The sample_dat() function is typically not used independently of impute_errrors(), although an optional plotting argument is provided to visualize different sampling schemes for removing data. Figure 4 shows examples of sampling with MCAR and MAR.

graphic without alt text
Figure 4: Examples of sampling schemes for missing data provided by sample_dat(), plotted using the argument plot = T. Values to be removed and imputed are shown as open circles and the data to be kept are in blue. From top to bottom, sampling is MCAR with 10% missing, MCAR with 50% missing, MAR with 10% missing and block size 10% of total missing, MAR with 50% missing and block size 50% of total missing, MAR with 10% missing and block size of ten observations, and MAR with 50% missing and block size of fifty observations.

The plot_impute() function

The third plotting function available in imputeTestbench is plot_impute(). This function returns a plot of the imputed values for each imputation method in impute_errors() for one repetition of sampling for missing data. The plot shows the results in individual panels for each method with the points colored as retained or imputed (i.e., original data not removed and imputed data that were removed). An optional argument, showmiss, can be used to plot the original values as open circles that were removed from the data. The plot_impute() function shows results for only one simulation and missing data type (e.g., smps = ’mcar’ and b = 50). Although the plot from plot_errors() is a more accurate representation of overall performance of each method, plot_impute() is useful to better understand how the methods predict values for a sample dataset (Figure 5).

plot_impute(dataIn = nottem, showmiss = T)
graphic without alt text
Figure 5: Output from the plot_impute() function that shows the data that were retained (blue), removed (open circles), and imputed (red).
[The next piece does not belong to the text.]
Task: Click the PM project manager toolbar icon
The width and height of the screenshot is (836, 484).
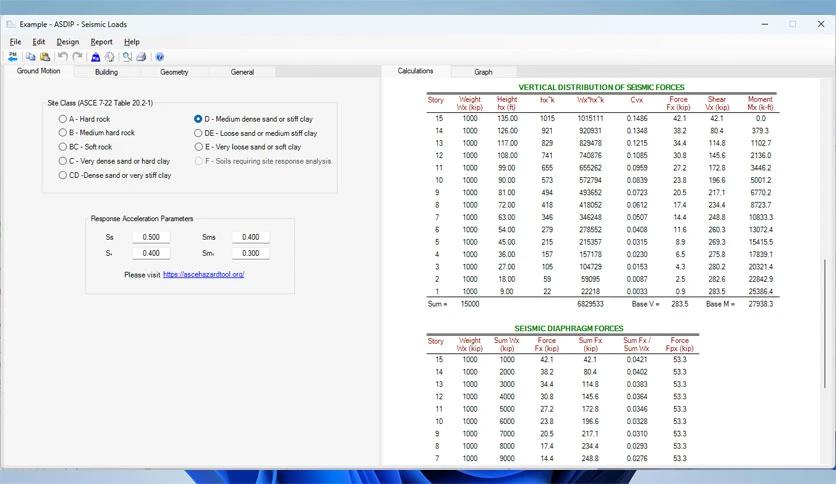Action: pyautogui.click(x=13, y=57)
Including additional arguments

Additional arguments for the imputation functions used by impute_errors() can easily be modified. This is useful for changing the default arguments, particularly for the three linear interpolation methods (na.approach(), na.interp(), na.interpolation()). Although these methods are very similar in the default configuration, the amount of flexibility varies considerably. For example, na.interpolation() provides spline interpolation as an alternative that is not provided by the other functions. Using each method without modifying the additional arguments is not suggested given that no information is gained by comparing the linear interpolation methods with the default setup.

Accordingly, additional arguments can be passed to any of the imputation methods using the addl_arg argument. These additional arguments are passed as a list of lists, where the list contains one to many elements that are named by the methods in methods. The elements of the list are lists with arguments that are specific to each imputation method. For example, the default imputation function na.mean() has an additional option argument that specifies the algorithm for missing values, where possible values are "mean", "median", and "mode". This argument can be changed from the default option = "mean" with addl_arg in impute_errors(), as shown below. Arguments to user-supplied imputation functions (below) can be changed similarly.

# changing the option argument for na.mean
impute_errors(dataIn = nottem, 
  addl_arg = list(na.mean = list(option = 'mode'))
  )

3 Adding imputation methods and error metrics

Additional imputation methods saved as an R script can be added to impute_errors(). Attention should be given to the format of the user-supplied function shown below. The time series data (as numeric or "ts" object) with missing values is required as input and the return value is the input dataset with imputed values, where the input and output objects have the same length. The impute_errors() function will not process the data correctly if the format is incorrect. The file path for the R script is supplied as an input string to the methodPath argument and the function name is added to the methods argument for the impute_errors() function.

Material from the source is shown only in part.